WHAT THE EXERCISE ASKS.
Copy the data exactly. Images are to be left out.

*** Opening of INPUT DATA ***

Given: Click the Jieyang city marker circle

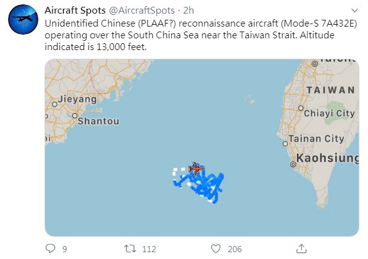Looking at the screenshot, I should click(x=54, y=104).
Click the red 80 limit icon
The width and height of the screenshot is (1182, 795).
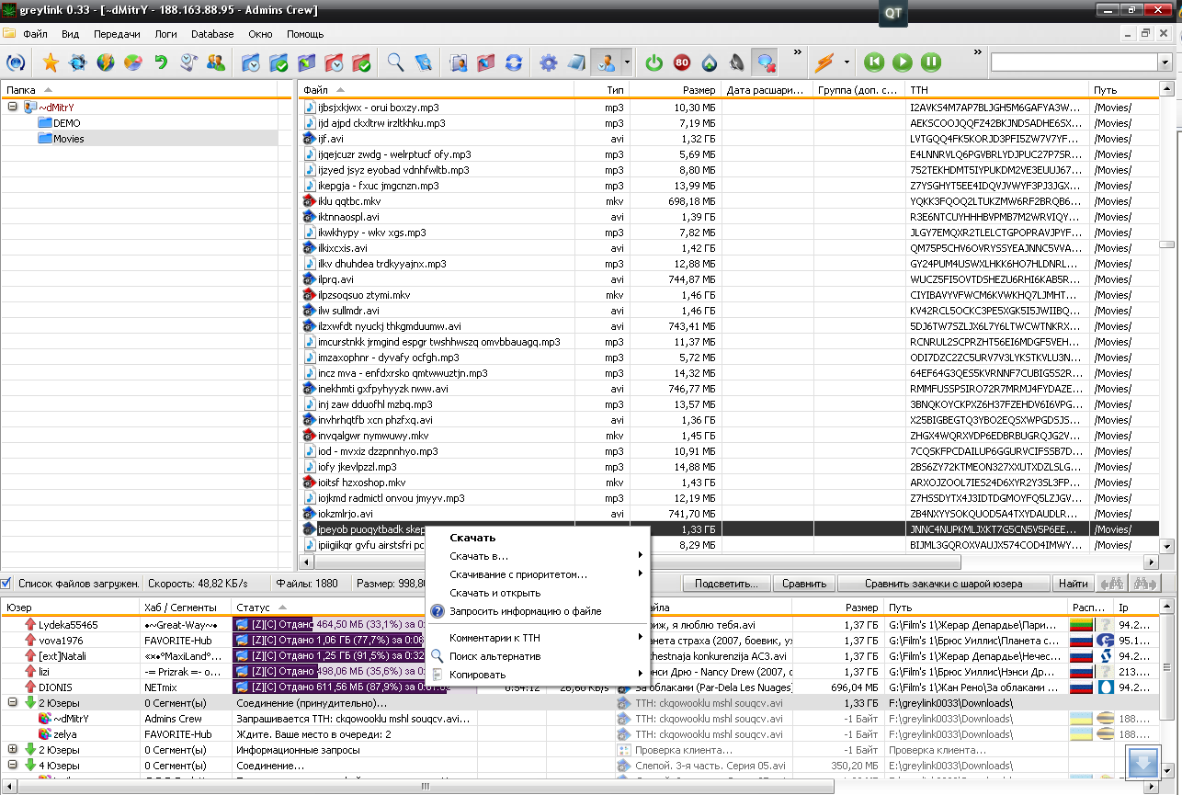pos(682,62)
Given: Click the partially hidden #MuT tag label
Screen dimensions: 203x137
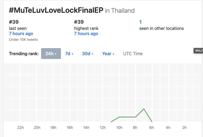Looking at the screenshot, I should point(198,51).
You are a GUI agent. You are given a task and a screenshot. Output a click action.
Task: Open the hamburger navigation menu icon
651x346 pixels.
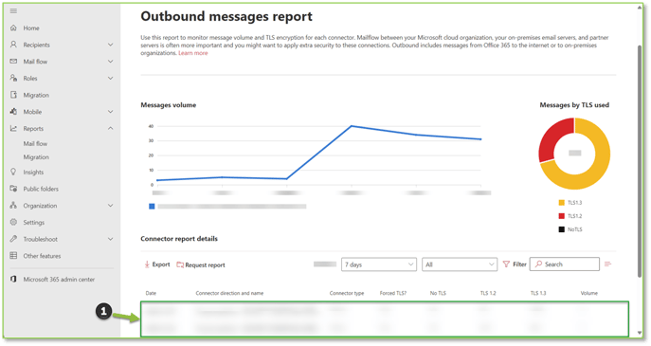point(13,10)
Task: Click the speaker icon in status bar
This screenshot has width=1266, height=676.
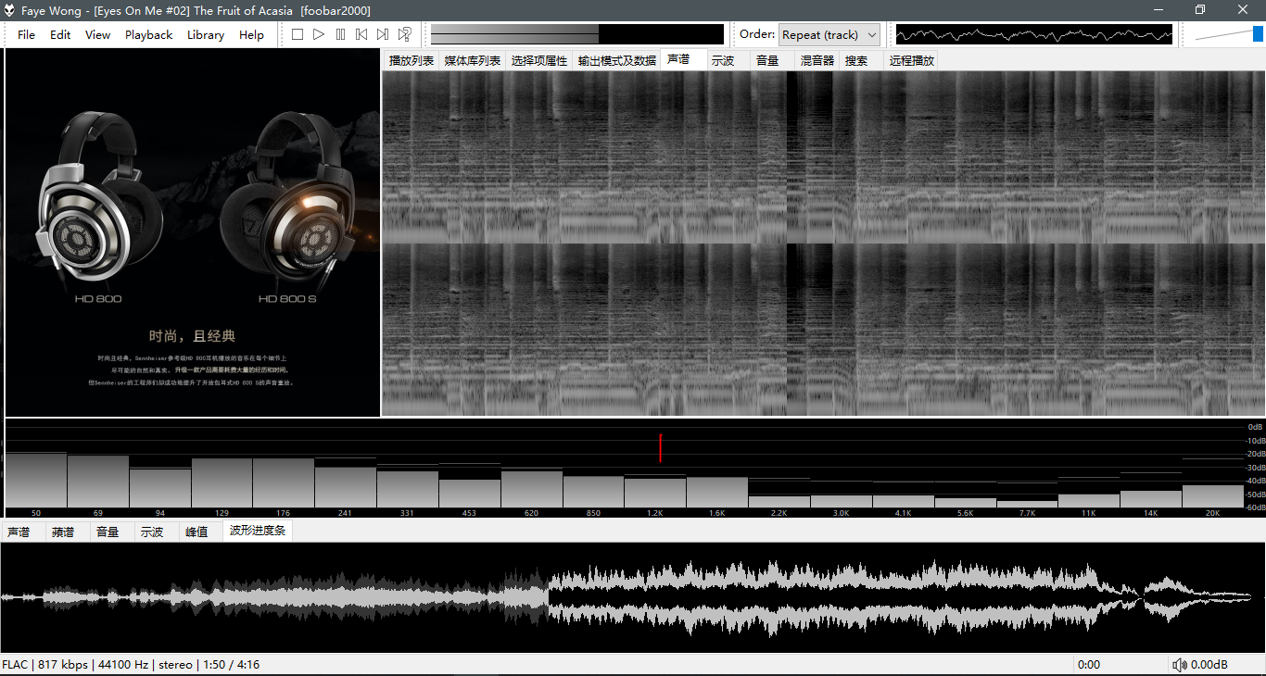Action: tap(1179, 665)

*** Close of INPUT DATA ***

TASK RESULT.
Given: Click the Jieyang city marker circle

Looking at the screenshot, I should click(x=54, y=104).
Click the red 80 limit icon
The width and height of the screenshot is (1182, 795).
pos(682,62)
Given: Click the partially hidden #MuT tag label
Screen dimensions: 203x137
Looking at the screenshot, I should point(198,51).
You are a GUI agent. You are given a task and a screenshot. Output a click action.
Task: Open the hamburger navigation menu icon
651x346 pixels.
point(13,10)
Task: Click the speaker icon in status bar
This screenshot has width=1266, height=676.
Action: tap(1179, 665)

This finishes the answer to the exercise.